Stored items:
○ ○ ○ ○ ○

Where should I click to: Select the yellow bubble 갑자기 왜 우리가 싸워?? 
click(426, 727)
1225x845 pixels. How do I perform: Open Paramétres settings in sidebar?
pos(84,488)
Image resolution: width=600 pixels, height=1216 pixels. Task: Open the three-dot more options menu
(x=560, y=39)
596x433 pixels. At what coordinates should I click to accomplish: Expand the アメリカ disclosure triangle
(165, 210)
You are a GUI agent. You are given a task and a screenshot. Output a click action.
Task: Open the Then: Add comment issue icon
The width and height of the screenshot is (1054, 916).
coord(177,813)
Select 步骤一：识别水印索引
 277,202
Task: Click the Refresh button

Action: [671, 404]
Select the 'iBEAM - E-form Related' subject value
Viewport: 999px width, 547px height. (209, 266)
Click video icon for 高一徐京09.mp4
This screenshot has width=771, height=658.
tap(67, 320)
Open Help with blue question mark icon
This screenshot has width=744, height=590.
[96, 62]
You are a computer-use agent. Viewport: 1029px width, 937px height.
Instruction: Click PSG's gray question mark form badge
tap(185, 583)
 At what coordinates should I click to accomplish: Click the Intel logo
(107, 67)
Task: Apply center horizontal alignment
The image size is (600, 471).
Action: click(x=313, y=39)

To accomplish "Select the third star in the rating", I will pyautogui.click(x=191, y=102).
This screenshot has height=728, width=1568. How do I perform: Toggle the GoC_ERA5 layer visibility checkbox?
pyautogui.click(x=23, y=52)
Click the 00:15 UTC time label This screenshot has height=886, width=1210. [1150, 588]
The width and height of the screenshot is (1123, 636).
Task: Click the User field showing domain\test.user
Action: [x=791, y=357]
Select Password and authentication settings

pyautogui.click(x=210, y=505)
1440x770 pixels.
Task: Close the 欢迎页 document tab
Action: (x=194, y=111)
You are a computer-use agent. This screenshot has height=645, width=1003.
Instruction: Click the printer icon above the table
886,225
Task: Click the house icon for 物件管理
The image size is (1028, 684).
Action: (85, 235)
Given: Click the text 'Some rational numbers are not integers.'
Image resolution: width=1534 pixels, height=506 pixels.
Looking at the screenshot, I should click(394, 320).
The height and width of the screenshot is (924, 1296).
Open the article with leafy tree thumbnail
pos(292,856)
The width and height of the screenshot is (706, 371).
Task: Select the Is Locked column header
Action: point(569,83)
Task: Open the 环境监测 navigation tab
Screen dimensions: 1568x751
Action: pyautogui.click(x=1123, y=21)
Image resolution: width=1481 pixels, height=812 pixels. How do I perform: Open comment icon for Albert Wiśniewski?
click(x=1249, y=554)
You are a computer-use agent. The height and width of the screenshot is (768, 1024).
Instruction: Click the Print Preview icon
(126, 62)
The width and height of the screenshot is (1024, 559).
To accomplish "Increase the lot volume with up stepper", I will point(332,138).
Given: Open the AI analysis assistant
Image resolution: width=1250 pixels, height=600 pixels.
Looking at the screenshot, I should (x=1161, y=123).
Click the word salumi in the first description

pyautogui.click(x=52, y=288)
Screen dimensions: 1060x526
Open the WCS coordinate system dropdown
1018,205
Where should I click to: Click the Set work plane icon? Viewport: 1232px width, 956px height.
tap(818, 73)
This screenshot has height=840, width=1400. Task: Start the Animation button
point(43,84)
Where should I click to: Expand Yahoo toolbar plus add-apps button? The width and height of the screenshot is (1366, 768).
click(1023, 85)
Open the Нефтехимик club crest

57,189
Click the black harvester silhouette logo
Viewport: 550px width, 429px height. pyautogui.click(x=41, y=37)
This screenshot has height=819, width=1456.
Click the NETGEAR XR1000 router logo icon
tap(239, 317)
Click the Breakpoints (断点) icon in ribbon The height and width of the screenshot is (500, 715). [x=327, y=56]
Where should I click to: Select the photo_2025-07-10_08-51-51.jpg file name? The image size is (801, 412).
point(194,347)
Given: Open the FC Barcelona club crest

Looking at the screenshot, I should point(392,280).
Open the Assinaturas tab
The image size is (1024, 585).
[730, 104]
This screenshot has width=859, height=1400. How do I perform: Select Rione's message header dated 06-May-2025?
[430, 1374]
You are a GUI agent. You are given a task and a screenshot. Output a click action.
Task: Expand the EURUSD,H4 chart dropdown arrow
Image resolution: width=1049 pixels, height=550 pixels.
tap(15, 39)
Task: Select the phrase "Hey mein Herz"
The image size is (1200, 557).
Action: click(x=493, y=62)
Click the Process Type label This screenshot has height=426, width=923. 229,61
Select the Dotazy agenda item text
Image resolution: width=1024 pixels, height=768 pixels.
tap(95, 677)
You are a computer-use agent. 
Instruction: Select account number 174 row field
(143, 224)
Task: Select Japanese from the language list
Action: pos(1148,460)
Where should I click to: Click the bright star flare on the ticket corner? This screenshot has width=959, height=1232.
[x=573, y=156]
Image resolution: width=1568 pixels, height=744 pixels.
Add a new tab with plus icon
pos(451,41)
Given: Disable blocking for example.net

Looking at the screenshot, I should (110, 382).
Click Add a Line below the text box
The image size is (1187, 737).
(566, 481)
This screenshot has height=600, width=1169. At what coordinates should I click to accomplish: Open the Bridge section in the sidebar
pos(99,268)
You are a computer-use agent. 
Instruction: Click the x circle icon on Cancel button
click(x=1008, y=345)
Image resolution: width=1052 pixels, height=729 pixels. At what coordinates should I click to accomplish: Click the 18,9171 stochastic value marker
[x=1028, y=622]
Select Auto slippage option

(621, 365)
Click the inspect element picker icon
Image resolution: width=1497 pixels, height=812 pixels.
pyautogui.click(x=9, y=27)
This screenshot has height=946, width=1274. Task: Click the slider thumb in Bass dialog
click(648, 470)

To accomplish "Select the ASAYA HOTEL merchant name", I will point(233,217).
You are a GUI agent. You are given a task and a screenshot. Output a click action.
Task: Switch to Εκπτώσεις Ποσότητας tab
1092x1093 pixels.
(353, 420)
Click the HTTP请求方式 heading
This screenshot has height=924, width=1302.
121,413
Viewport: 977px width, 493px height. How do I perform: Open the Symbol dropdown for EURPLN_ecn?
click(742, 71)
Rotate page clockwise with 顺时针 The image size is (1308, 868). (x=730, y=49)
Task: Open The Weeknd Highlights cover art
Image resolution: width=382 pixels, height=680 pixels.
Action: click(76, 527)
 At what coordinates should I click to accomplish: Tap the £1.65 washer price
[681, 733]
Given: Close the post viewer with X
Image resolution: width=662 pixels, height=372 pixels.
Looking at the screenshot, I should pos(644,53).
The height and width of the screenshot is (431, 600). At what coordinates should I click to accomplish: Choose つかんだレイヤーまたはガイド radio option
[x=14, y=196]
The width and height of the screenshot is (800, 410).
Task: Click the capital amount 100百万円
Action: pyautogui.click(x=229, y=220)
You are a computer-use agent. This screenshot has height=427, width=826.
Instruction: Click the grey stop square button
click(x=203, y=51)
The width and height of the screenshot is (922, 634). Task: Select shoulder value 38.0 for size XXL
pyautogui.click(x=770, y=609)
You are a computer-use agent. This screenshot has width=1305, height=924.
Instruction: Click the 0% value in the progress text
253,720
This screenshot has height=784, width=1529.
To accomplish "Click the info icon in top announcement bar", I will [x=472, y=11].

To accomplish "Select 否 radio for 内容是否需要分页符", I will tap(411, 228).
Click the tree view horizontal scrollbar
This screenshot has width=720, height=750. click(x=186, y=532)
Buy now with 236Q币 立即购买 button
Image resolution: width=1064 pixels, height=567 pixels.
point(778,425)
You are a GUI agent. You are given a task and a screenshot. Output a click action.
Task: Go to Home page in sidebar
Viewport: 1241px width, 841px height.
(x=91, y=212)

○ ○ ○ ○ ○

PROBLEM:
An exact copy of every line above is what this asks for.

FINISHED TASK:
Where should I click to: Select the yellow bubble 갑자기 왜 우리가 싸워?? 
click(426, 727)
1225x845 pixels. How do I perform: Open Paramétres settings in sidebar?
pos(84,488)
Image resolution: width=600 pixels, height=1216 pixels. Task: Open the three-dot more options menu
(x=560, y=39)
596x433 pixels. At what coordinates should I click to accomplish: Expand the アメリカ disclosure triangle
(165, 210)
You are a GUI agent. You are given a task and a screenshot. Output a click action.
Task: Open the Then: Add comment issue icon
The width and height of the screenshot is (1054, 916).
coord(177,813)
Select 步骤一：识别水印索引
 277,202
Task: Click the Refresh button

Action: [671, 404]
Select the 'iBEAM - E-form Related' subject value
Viewport: 999px width, 547px height. (209, 266)
Click video icon for 高一徐京09.mp4
This screenshot has width=771, height=658.
tap(67, 320)
Open Help with blue question mark icon
This screenshot has width=744, height=590.
[96, 62]
You are a computer-use agent. Viewport: 1029px width, 937px height.
Instruction: Click PSG's gray question mark form badge
tap(185, 583)
 At what coordinates should I click to accomplish: Click the Intel logo
(107, 67)
Task: Apply center horizontal alignment
The image size is (600, 471).
Action: click(x=313, y=39)

To accomplish "Select the third star in the rating", I will pyautogui.click(x=191, y=102).
This screenshot has height=728, width=1568. How do I perform: Toggle the GoC_ERA5 layer visibility checkbox?
pyautogui.click(x=23, y=52)
Click the 00:15 UTC time label This screenshot has height=886, width=1210. [1150, 588]
The width and height of the screenshot is (1123, 636).
Task: Click the User field showing domain\test.user
Action: [x=791, y=357]
Select Password and authentication settings

pyautogui.click(x=210, y=505)
1440x770 pixels.
Task: Close the 欢迎页 document tab
Action: (x=194, y=111)
You are a computer-use agent. This screenshot has height=645, width=1003.
Instruction: Click the printer icon above the table
886,225
Task: Click the house icon for 物件管理
The image size is (1028, 684).
Action: (85, 235)
Given: Click the text 'Some rational numbers are not integers.'
Image resolution: width=1534 pixels, height=506 pixels.
Looking at the screenshot, I should click(394, 320).
The height and width of the screenshot is (924, 1296).
Open the article with leafy tree thumbnail
pos(292,856)
The width and height of the screenshot is (706, 371).
Task: Select the Is Locked column header
Action: point(569,83)
Task: Open the 环境监测 navigation tab
Screen dimensions: 1568x751
Action: pyautogui.click(x=1123, y=21)
Image resolution: width=1481 pixels, height=812 pixels. How do I perform: Open comment icon for Albert Wiśniewski?
click(x=1249, y=554)
You are a computer-use agent. The height and width of the screenshot is (768, 1024).
Instruction: Click the Print Preview icon
(126, 62)
The width and height of the screenshot is (1024, 559).
To accomplish "Increase the lot volume with up stepper", I will point(332,138).
Given: Open the AI analysis assistant
Image resolution: width=1250 pixels, height=600 pixels.
Looking at the screenshot, I should (x=1161, y=123).
Click the word salumi in the first description

pyautogui.click(x=52, y=288)
Screen dimensions: 1060x526
Open the WCS coordinate system dropdown
1018,205
Where should I click to: Click the Set work plane icon? Viewport: 1232px width, 956px height.
tap(818, 73)
This screenshot has height=840, width=1400. Task: Start the Animation button
point(43,84)
Where should I click to: Expand Yahoo toolbar plus add-apps button? The width and height of the screenshot is (1366, 768).
click(1023, 85)
Open the Нефтехимик club crest

57,189
Click the black harvester silhouette logo
Viewport: 550px width, 429px height. pyautogui.click(x=41, y=37)
This screenshot has height=819, width=1456.
Click the NETGEAR XR1000 router logo icon
tap(239, 317)
Click the Breakpoints (断点) icon in ribbon The height and width of the screenshot is (500, 715). [x=327, y=56]
Where should I click to: Select the photo_2025-07-10_08-51-51.jpg file name? The image size is (801, 412).
point(194,347)
Given: Open the FC Barcelona club crest

Looking at the screenshot, I should point(392,280).
Open the Assinaturas tab
The image size is (1024, 585).
[730, 104]
This screenshot has width=859, height=1400. How do I perform: Select Rione's message header dated 06-May-2025?
[430, 1374]
You are a GUI agent. You are given a task and a screenshot. Output a click action.
Task: Expand the EURUSD,H4 chart dropdown arrow
Image resolution: width=1049 pixels, height=550 pixels.
tap(15, 39)
Task: Select the phrase "Hey mein Herz"
The image size is (1200, 557).
Action: click(x=493, y=62)
Click the Process Type label This screenshot has height=426, width=923. 229,61
Select the Dotazy agenda item text
Image resolution: width=1024 pixels, height=768 pixels.
tap(95, 677)
You are a computer-use agent. 
Instruction: Select account number 174 row field
(143, 224)
Task: Select Japanese from the language list
Action: pos(1148,460)
Where should I click to: Click the bright star flare on the ticket corner? This screenshot has width=959, height=1232.
[x=573, y=156]
Image resolution: width=1568 pixels, height=744 pixels.
Add a new tab with plus icon
pos(451,41)
Given: Disable blocking for example.net

Looking at the screenshot, I should (110, 382).
Click Add a Line below the text box
The image size is (1187, 737).
(566, 481)
This screenshot has height=600, width=1169. At what coordinates should I click to accomplish: Open the Bridge section in the sidebar
pos(99,268)
You are a computer-use agent. 
Instruction: Click the x circle icon on Cancel button
click(x=1008, y=345)
Image resolution: width=1052 pixels, height=729 pixels. At what coordinates should I click to accomplish: Click the 18,9171 stochastic value marker
[x=1028, y=622]
Select Auto slippage option

(621, 365)
Click the inspect element picker icon
Image resolution: width=1497 pixels, height=812 pixels.
pyautogui.click(x=9, y=27)
This screenshot has height=946, width=1274. Task: Click the slider thumb in Bass dialog
click(648, 470)

To accomplish "Select the ASAYA HOTEL merchant name", I will point(233,217).
You are a GUI agent. You are given a task and a screenshot. Output a click action.
Task: Switch to Εκπτώσεις Ποσότητας tab
1092x1093 pixels.
(353, 420)
Click the HTTP请求方式 heading
This screenshot has height=924, width=1302.
121,413
Viewport: 977px width, 493px height. How do I perform: Open the Symbol dropdown for EURPLN_ecn?
click(742, 71)
Rotate page clockwise with 顺时针 The image size is (1308, 868). (x=730, y=49)
Task: Open The Weeknd Highlights cover art
Image resolution: width=382 pixels, height=680 pixels.
Action: click(76, 527)
 At what coordinates should I click to accomplish: Tap the £1.65 washer price
[681, 733]
Given: Close the post viewer with X
Image resolution: width=662 pixels, height=372 pixels.
Looking at the screenshot, I should pos(644,53).
The height and width of the screenshot is (431, 600). At what coordinates should I click to accomplish: Choose つかんだレイヤーまたはガイド radio option
[x=14, y=196]
The width and height of the screenshot is (800, 410).
Task: Click the capital amount 100百万円
Action: pyautogui.click(x=229, y=220)
You are a computer-use agent. This screenshot has height=427, width=826.
Instruction: Click the grey stop square button
click(x=203, y=51)
The width and height of the screenshot is (922, 634). Task: Select shoulder value 38.0 for size XXL
pyautogui.click(x=770, y=609)
You are a computer-use agent. This screenshot has width=1305, height=924.
Instruction: Click the 0% value in the progress text
253,720
This screenshot has height=784, width=1529.
To accomplish "Click the info icon in top announcement bar", I will [x=472, y=11].

To accomplish "Select 否 radio for 内容是否需要分页符", I will tap(411, 228).
Click the tree view horizontal scrollbar
This screenshot has width=720, height=750. click(x=186, y=532)
Buy now with 236Q币 立即购买 button
Image resolution: width=1064 pixels, height=567 pixels.
point(778,425)
You are a GUI agent. You are given a task and a screenshot. Output a click action.
Task: Go to Home page in sidebar
Viewport: 1241px width, 841px height.
(x=91, y=212)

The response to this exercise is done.